- Aland
- Interactive map of Aland
- Coordinates: 17°34′N 76°34′E﻿ / ﻿17.57°N 76.57°E
- Country: India
- State: Karnataka
- District: Kalaburagi
- Vehicle registration: KA-32
- Website: www.alandatown.mrc.gov.in

= Aland, Karnataka =

Aland or Ālanda is a city and taluka in Kalaburagi district in the state of Karnataka, India. It is the headquarters of Aland Taluka. Aland was formed in 1952 as a town municipal council. It is 683 km from the state capital Bengaluru, and 43 km from district headquarters Kalaburagi. It shares a border with Maharashtra state and is also 85 km from Sholapur.

==Geography==
Aland is situated at coordinates , with an average elevation of 480 m AMSL. The town covers an area of 8 km2.

Aland Taluk is bordered by Kalaburagi Taluk of Kalaburagi district to the east, Afzalpur Taluk of Kalaburagi district to the south, and Basavakalyan Taluk of Bidar district to the northwest.

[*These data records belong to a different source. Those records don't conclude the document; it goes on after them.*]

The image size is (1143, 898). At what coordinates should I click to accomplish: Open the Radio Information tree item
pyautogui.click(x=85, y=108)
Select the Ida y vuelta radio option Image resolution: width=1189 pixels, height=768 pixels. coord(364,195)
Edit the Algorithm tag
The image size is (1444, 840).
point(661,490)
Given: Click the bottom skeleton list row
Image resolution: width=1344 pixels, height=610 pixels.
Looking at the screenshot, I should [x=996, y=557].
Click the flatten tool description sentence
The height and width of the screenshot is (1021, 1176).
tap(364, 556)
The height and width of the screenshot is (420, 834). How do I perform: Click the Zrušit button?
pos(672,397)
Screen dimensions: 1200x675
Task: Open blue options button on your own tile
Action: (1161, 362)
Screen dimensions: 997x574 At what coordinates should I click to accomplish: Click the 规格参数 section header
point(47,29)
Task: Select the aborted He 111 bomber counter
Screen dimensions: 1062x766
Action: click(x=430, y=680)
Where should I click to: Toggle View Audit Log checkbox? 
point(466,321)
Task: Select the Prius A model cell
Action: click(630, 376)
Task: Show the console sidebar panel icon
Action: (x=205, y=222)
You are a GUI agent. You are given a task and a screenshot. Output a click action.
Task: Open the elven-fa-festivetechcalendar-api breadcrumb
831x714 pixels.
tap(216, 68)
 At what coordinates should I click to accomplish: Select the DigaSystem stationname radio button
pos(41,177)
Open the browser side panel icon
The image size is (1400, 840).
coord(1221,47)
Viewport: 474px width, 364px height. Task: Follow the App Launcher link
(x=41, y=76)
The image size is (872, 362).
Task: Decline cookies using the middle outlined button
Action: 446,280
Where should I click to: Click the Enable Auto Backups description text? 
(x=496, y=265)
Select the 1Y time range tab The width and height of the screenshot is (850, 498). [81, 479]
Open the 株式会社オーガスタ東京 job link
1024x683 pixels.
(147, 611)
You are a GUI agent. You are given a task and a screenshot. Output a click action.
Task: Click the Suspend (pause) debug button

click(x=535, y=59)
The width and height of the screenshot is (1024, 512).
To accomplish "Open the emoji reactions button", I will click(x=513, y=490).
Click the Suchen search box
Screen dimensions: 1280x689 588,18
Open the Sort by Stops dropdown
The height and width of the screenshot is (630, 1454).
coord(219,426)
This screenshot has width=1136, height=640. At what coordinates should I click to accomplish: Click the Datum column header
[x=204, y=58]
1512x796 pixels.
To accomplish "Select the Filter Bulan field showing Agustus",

Aland experiences a dry climate with low rainfall. A significant portion of the population lives in poverty. In recent years, a large number of residents have migrated to cities due to inadequate water supplies, limited educational facilities, and poor employment opportunities. Power shortages are also a serious issue in the area. Aland has witnessed a high number of farmer suicides. The lack of natural resources and educational opportunities has resulted in low industrialization and high unemployment rates. Aland ranks among the least productive tehsils in India, whether measured in terms of revenue, employment, malnutrition, industrial development, or agricultural development.

== Demographics ==
According to the 2011 India census, Aland had a population of 42,371. Males accounted for 51.6% of the population, while females accounted for 48.4%. Aland has a low literacy rate of 49.4%, which is lower than the national average of 59.5%. Among the population, 55% of males and 40% of females are literate.

Aland is home to several famous temples/Dargas where devotees can offer prayers and worship, including Siddharud Temple, Ladle Mashaq Darga, Markandey Temple, Hastamalik Temple, Hingulambika Temple, Chakri Katta, Eknath Temple, Mahadev Gundaga Temple, Chaudamma Temple, Sri Ram Temple, Hanuman Temple, Raghav Chetanya Temple, Digambar Jain Temple, and Mahadev Temple.

The primary language spoken in Aland is Kannada. Additionally, Marathi, Hindi, and Urdu are also spoken in the area.